• _WHAT TO WORK ON_:
Edit the records below by changing each "Given:" to "Goal:", leaving every other part untouched.

====

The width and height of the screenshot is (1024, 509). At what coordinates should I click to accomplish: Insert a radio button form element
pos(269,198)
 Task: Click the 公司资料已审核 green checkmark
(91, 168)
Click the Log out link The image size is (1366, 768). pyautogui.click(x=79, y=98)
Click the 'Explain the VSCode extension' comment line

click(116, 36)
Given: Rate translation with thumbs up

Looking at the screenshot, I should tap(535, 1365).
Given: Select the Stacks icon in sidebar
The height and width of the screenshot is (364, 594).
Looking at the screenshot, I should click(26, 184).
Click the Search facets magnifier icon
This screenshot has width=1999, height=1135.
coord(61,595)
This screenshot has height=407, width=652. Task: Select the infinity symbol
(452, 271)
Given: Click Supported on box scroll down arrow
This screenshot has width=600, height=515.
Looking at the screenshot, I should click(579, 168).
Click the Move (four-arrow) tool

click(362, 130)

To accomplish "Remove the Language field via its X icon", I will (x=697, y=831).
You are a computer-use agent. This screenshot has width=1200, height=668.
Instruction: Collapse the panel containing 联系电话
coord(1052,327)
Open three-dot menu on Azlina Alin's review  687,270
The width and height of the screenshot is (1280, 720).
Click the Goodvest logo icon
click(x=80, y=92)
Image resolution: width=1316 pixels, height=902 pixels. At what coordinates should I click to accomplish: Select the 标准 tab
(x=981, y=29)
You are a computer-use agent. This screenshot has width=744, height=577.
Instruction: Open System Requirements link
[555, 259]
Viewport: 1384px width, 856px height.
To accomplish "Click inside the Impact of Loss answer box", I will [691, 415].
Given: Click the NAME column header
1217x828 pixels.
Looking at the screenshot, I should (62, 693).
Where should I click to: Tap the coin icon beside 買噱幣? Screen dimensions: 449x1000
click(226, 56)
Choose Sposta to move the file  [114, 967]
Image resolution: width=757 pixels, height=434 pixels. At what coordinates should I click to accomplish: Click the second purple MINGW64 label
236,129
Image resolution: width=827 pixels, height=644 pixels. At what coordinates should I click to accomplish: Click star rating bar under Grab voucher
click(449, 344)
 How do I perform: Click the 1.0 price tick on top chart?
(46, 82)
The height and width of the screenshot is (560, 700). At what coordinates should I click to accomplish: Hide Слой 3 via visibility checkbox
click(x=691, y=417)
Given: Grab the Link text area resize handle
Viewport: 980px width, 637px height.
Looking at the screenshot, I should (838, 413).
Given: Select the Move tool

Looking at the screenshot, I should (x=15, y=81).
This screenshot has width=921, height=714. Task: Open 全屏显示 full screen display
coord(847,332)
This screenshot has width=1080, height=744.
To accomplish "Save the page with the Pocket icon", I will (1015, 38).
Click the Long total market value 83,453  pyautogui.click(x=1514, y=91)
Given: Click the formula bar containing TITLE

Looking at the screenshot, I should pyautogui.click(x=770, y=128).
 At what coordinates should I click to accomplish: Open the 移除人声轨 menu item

====

• _EXERCISE OUTPUT_:
The width and height of the screenshot is (1024, 509). At what coordinates should I click to accomplish: Insert a radio button form element
pos(269,198)
 Task: Click the 公司资料已审核 green checkmark
(91, 168)
Click the Log out link The image size is (1366, 768). pyautogui.click(x=79, y=98)
Click the 'Explain the VSCode extension' comment line

click(116, 36)
Goal: Rate translation with thumbs up

Looking at the screenshot, I should tap(535, 1365).
Goal: Select the Stacks icon in sidebar
The height and width of the screenshot is (364, 594).
Looking at the screenshot, I should click(26, 184).
Click the Search facets magnifier icon
This screenshot has width=1999, height=1135.
coord(61,595)
This screenshot has height=407, width=652. Task: Select the infinity symbol
(452, 271)
Goal: Click Supported on box scroll down arrow
This screenshot has width=600, height=515.
Looking at the screenshot, I should click(579, 168).
Click the Move (four-arrow) tool

click(362, 130)

To accomplish "Remove the Language field via its X icon", I will (x=697, y=831).
You are a computer-use agent. This screenshot has width=1200, height=668.
Instruction: Collapse the panel containing 联系电话
coord(1052,327)
Open three-dot menu on Azlina Alin's review  687,270
The width and height of the screenshot is (1280, 720).
Click the Goodvest logo icon
click(x=80, y=92)
Image resolution: width=1316 pixels, height=902 pixels. At what coordinates should I click to accomplish: Select the 标准 tab
(x=981, y=29)
You are a computer-use agent. This screenshot has width=744, height=577.
Instruction: Open System Requirements link
[555, 259]
Viewport: 1384px width, 856px height.
To accomplish "Click inside the Impact of Loss answer box", I will [691, 415].
Goal: Click the NAME column header
1217x828 pixels.
Looking at the screenshot, I should (62, 693).
Where should I click to: Tap the coin icon beside 買噱幣? Screen dimensions: 449x1000
click(226, 56)
Choose Sposta to move the file  [114, 967]
Image resolution: width=757 pixels, height=434 pixels. At what coordinates should I click to accomplish: Click the second purple MINGW64 label
236,129
Image resolution: width=827 pixels, height=644 pixels. At what coordinates should I click to accomplish: Click star rating bar under Grab voucher
click(449, 344)
 How do I perform: Click the 1.0 price tick on top chart?
(46, 82)
The height and width of the screenshot is (560, 700). At what coordinates should I click to accomplish: Hide Слой 3 via visibility checkbox
click(x=691, y=417)
Goal: Grab the Link text area resize handle
Viewport: 980px width, 637px height.
Looking at the screenshot, I should (838, 413).
Goal: Select the Move tool

Looking at the screenshot, I should (x=15, y=81).
This screenshot has width=921, height=714. Task: Open 全屏显示 full screen display
coord(847,332)
This screenshot has width=1080, height=744.
To accomplish "Save the page with the Pocket icon", I will (1015, 38).
Click the Long total market value 83,453  pyautogui.click(x=1514, y=91)
Goal: Click the formula bar containing TITLE

Looking at the screenshot, I should pyautogui.click(x=770, y=128).
 At what coordinates should I click to accomplish: Open the 移除人声轨 menu item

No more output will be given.